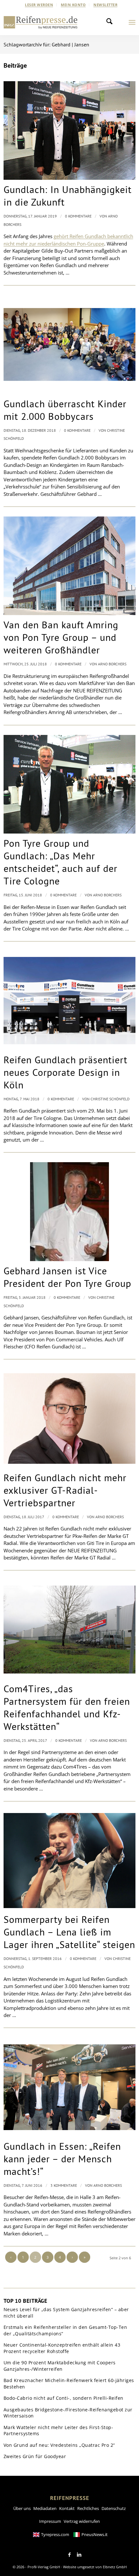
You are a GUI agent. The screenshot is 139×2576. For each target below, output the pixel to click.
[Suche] (111, 22)
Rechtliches (88, 2508)
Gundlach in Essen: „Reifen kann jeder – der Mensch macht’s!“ (62, 2158)
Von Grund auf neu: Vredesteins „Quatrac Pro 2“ (59, 2445)
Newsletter (105, 4)
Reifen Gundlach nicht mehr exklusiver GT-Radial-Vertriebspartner (65, 1490)
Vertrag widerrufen (82, 2521)
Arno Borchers (112, 663)
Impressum (50, 2521)
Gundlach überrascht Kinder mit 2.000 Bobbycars (65, 409)
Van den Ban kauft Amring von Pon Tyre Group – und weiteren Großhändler (61, 637)
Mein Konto (73, 4)
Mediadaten (45, 2508)
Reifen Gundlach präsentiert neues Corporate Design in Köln (65, 1072)
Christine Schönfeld (110, 1098)
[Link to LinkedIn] (79, 2555)
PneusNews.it (94, 2534)
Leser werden (39, 4)
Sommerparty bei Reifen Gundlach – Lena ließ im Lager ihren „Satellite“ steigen (69, 1932)
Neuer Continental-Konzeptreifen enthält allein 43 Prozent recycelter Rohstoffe (62, 2348)
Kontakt (67, 2508)
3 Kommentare (63, 2185)
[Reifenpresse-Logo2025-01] (41, 22)
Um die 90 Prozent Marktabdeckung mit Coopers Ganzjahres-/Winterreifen (60, 2365)
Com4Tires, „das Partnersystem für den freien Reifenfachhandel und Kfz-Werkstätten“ (67, 1707)
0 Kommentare (78, 216)
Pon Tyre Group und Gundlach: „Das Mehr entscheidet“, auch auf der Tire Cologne (60, 862)
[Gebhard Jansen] (70, 1211)
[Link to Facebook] (69, 2555)
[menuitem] (39, 4)
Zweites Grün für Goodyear (35, 2456)
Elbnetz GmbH (115, 2566)
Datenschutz (114, 2508)
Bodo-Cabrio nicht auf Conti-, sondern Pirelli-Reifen (63, 2398)
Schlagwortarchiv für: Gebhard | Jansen (46, 44)
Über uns (22, 2508)
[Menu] (132, 22)
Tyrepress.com (55, 2534)
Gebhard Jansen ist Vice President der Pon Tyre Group (67, 1276)
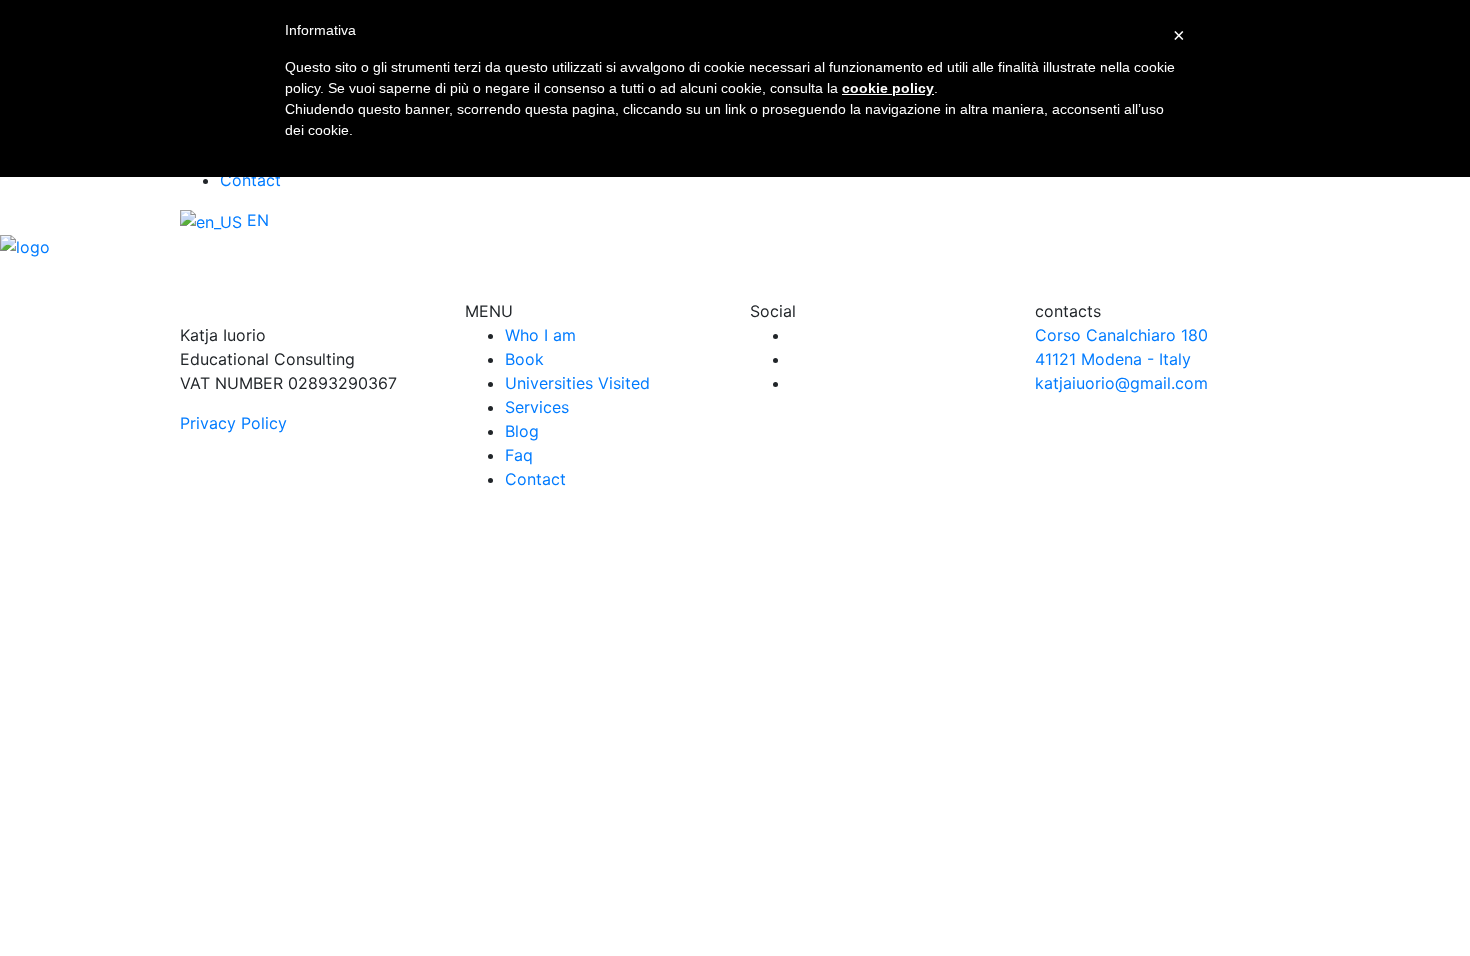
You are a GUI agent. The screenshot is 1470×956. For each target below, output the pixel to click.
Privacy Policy (233, 423)
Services (537, 407)
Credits (961, 623)
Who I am (540, 335)
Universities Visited (577, 383)
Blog (522, 431)
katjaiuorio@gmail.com (1121, 383)
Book (524, 359)
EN (255, 220)
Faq (519, 455)
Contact (250, 180)
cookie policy (888, 88)
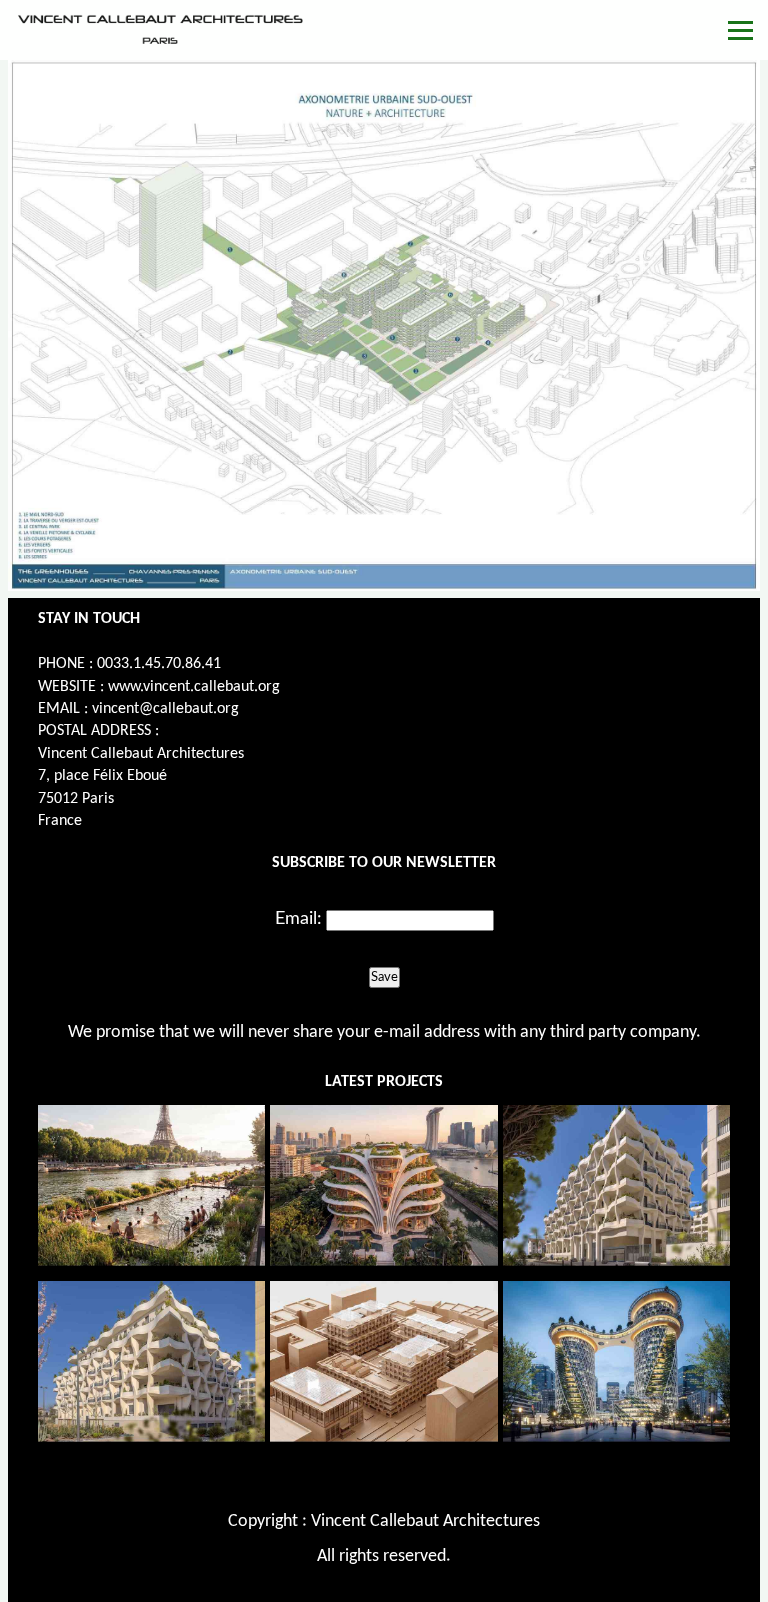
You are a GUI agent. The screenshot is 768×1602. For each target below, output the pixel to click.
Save (384, 977)
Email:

━━━━━━━━

Your answer must be an exact copy of the lines from the one with "You are a GUI agent. The screenshot is 1470×956." through the final line of the data, both included, without any pictures.

You are a GUI agent. The screenshot is 1470×956. For each target below, output the pixel to click.
Privacy Policy (233, 423)
Services (537, 407)
Credits (961, 623)
Who I am (540, 335)
Universities Visited (577, 383)
Blog (522, 431)
katjaiuorio@gmail.com (1121, 383)
Book (524, 359)
EN (255, 220)
Faq (519, 455)
Contact (250, 180)
cookie policy (888, 88)
You are a GUI agent. The screenshot is 768×1602. For each target below, output the pixel to click.
Save (384, 977)
Email:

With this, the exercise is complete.